The Lord is merciful and gracious, slow to anger and abounding in steadfast love. He will not always chide, nor will he keep his anger forever. He does not deal with us according to our sins, nor repay us according to our iniquities. For as high as the heavens are above the earth, so great is his steadfast love toward those who fear him; as far as the east is from the west, so far does he remove our transgressions from us. As a father shows compassion to his children, so the Lord shows compassion to those who fear him.
PSALM 103:8-13 (ESV)
I had just picked my daughter up from a playdate at a friend’s house, and she was all smiles on the ride home. She’s four and like most kids her age can hit that gear where the giggles and silliness seem to take over her system. I could tell that’s where she was headed as we got home, but rather than squash her playfulness, I decided to joke with her. I was teasing her about eating her cookies, and she was pretending to growl back in anger.
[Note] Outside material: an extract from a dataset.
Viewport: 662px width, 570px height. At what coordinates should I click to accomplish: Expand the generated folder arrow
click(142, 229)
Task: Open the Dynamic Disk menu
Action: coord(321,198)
It was all pretty uneventful until we walked in from the garage, and I heard her mutter under her breath three words guaranteed to break a parent’s heart.
“I hate you.”
As the shock of it hit my ears, I continued to unload the bags from the car, using each spare second to gather my thoughts and prepare for a response. In life you sometimes catch a brief little flash in your brain to let you know “This is a big deal.” I knew right then how I responded to what she said would have a big effect on my relationship with my daughter. I didn’t have a big window to pray and seek God’s wisdom, so I had to be content with a brief “Lord please help me” as I turned to face her.
“Sweetheart, what did you say?”
I spoke calmly to her, knowing she meant it as a joke, but immediately I could see panic set in, her eyes widening and voice trailing. “Nothing, daddy.”
“Baby, I heard you say something. I just want to know what it was.”
“I don’t want to tell you.” Her eyes began to fill with tears. “It’s going to make you sad.”
I didn’t know exactly what to say in that moment, but I knew what I wanted to do. I wanted to show her I loved her. So I got down on one knee, put my hand on her little shoulder, and reassured her. “Baby, there’s nothing you could say that would make daddy love you any less. I just want to hear what you said so we can talk about it.”
At this point the tears began to flow, and she couldn’t hide her remorse. “I said ‘I hate you.’” She jumped into my chest for a big hug, and I could hear her little muffled voice on my shoulder through the sobbing. “I’m sorry, daddy!”
We spent the next minute or two there in the kitchen hugging and crying together. I didn’t really need to search for the words anymore. She already knew what she said hurt her father’s heart. So I straightened her up, looked her in the eyes, and assured her. “I. Love. You. I always will. When we love someone, we talk about hard things, and when we love someone, we apologize for hurting them.” She stared at me, her bottom lip still quivering. I just smiled back. “Do you know daddy loves you?” “Yes.” “Do you love daddy?” “Yes.” “Do you want to split those cookies?” “Yes!”
One of the graces of parenthood is that in trying to teach your kids you usually end up learning big lessons too. In this case, it’s hard for me to look back at this moment and not think about the kind of father I was aspiring to be. I wasn’t there trying to pry information out of her to strike her down or humiliate her. I was showing her what it meant to be truly seen, warts and all, and loved and cared for all the same. I realize now that her apology didn’t earn my love. It responded to it. My daughter left not with the baggage of her three words to me but with a deeper appreciation of my three words to her.
In my own feeble way, I was grasping then at the example the Father has set for us. I have said and done so many things to regret in this life with God, each misstep leaving its own scar and painful memory, but through everything, His love has always called me back to Him. With every stumble and every confession, God assures me that our relationship grows not on my ability to avoid wrong choices but on a willingness to run to my good Father. And though each walk back to Him has felt so heavy, I’ve learned that there is no weight His loving arms could not cast aside. There is no distance I could run where He isn’t there waiting, looking me in the eyes, ready to show me again what it means to be loved.
From the Book of Common Worship: “Gracious God, our sins are too heavy to carry, too real to hide, and too deep to undo. Forgive what our lips tremble to name, what our hearts can no longer bear, and what has become for us a consuming fire of judgment. Set us free from a past that we cannot change; open us to a future in which we can be changed; and grant us grace to grow more and more in your likeness and image; through Jesus Christ, the light of the world.” AMEN.
Read the Psalm 103 excerpt again. As you hear what it says about the Father’s heart, try to give words to the painful things inside yours. Speak your sins and your struggles to Him. Read the excerpt again and hear Him speaking back to you. Repeat throughout the day.